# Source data
-- Opening Marker --
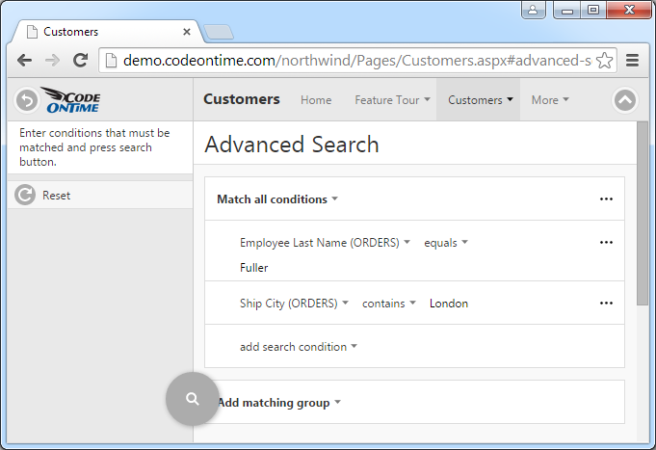This screenshot has width=656, height=450.
Task: Open the Feature Tour menu
Action: tap(392, 100)
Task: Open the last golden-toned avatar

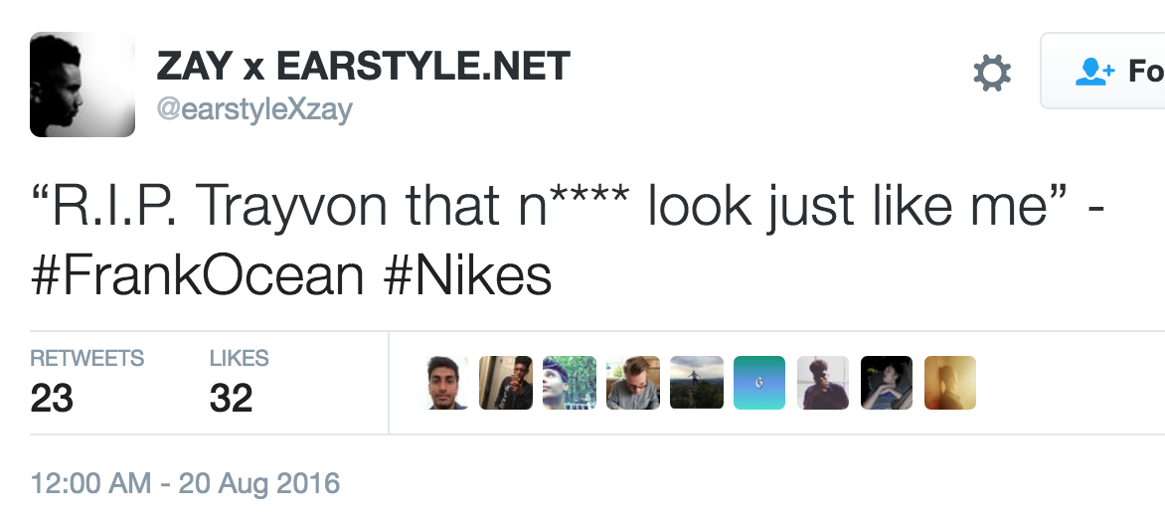Action: 950,383
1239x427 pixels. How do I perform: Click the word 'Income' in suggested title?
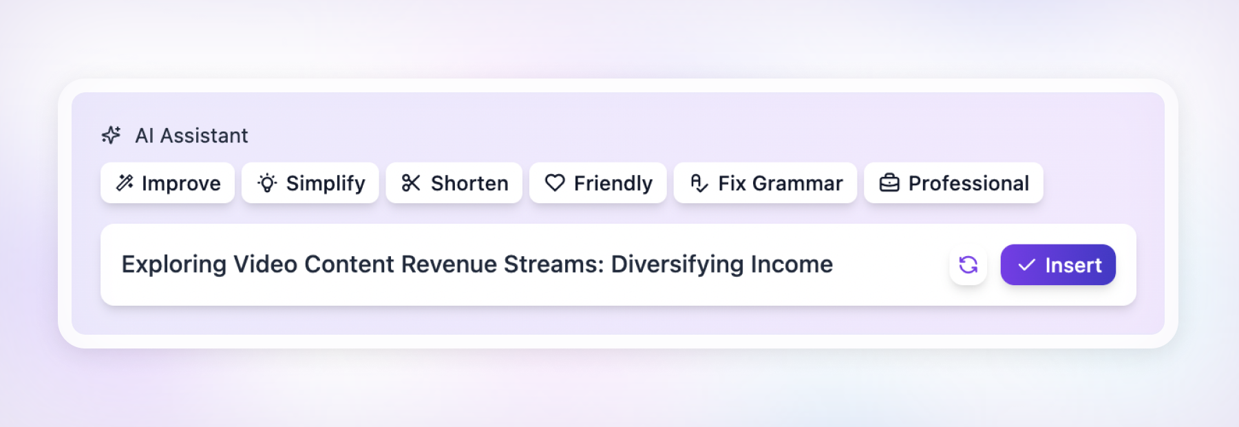792,264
-- Closing Marker --
# WHAT THE EXERCISE ASKS
Pictures stay out. Return exactly the lines from the one with "Task: Open the last golden-toned avatar" through the last line of the data.

# RESULT OF THE EXERCISE
Task: Open the last golden-toned avatar

Action: 950,383
1239x427 pixels. How do I perform: Click the word 'Income' in suggested title?
792,264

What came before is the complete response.